Im zweiten Drittel des Buchs stehen die Handlungsweisen und -spielräume der Vorstandsmitglieder bei der konkreten Armenpraxis im Zentrum. Administrationsabläufe wie «Vereinseintritt», «Platzierung», «Pflegeelternsuche», «Kontrolle» oder «Entlassung» werden quantitativ-analytisch dargestellt. Dabei kann die Kongruenz zwischen der «ideellen» und der «tatsächlichen» Armenfürsorge überprüft werden. Mit der Darlegung der verschiedenen Stationen der Fremdplatzierung werden auch die «Rollen» und das «Rollenverständnis» aus Vorstandsperspektive qualitativ charakterisiert: Welchen Part übernehmen Vorstandsmitglieder, Gemeindebehörden, Herkunftsfamilien, Pflegeeltern und Pflegekinder?
Im letzten Drittel wird die Eigen- und Fremdwahrnehmung der Vorstände der Armenerziehungsvereine angesprochen.
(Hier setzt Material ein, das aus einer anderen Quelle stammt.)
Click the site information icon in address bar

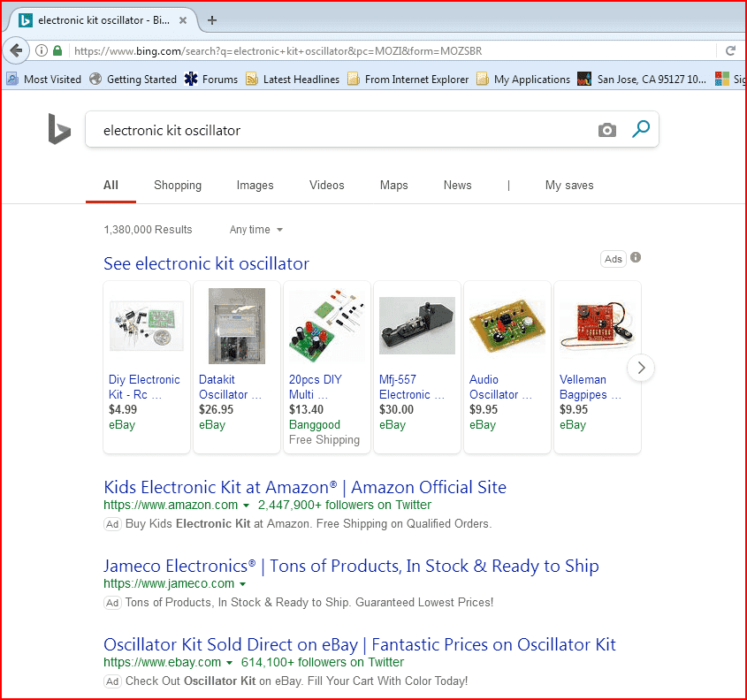[42, 51]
Wie begründeten die Vorstandsmitglieder ihre Teilnahme in den Vereinen, worin lag ihre Motivation? Anhand welcher Kriterien leiteten sie eine gelungene Erziehung beziehungsweise eine erfolgreiche Intervention ab? Wie stark kontrastierte diese Eigenwahrnehmung zu jener der «Hilfeempfänger», der Pflegekinder? Und wie beurteilten zeitgenössische Exponenten und Fachkollegen die Vereinstätigkeit in einem Umfeld, das durch die Professionalisierung der Fürsorgeberufe und der kantonalen Verwaltung Veränderungen unterworfen war? Wurde die einst als pionierhaft umschriebene freiwillige Tätigkeit zum Stigma?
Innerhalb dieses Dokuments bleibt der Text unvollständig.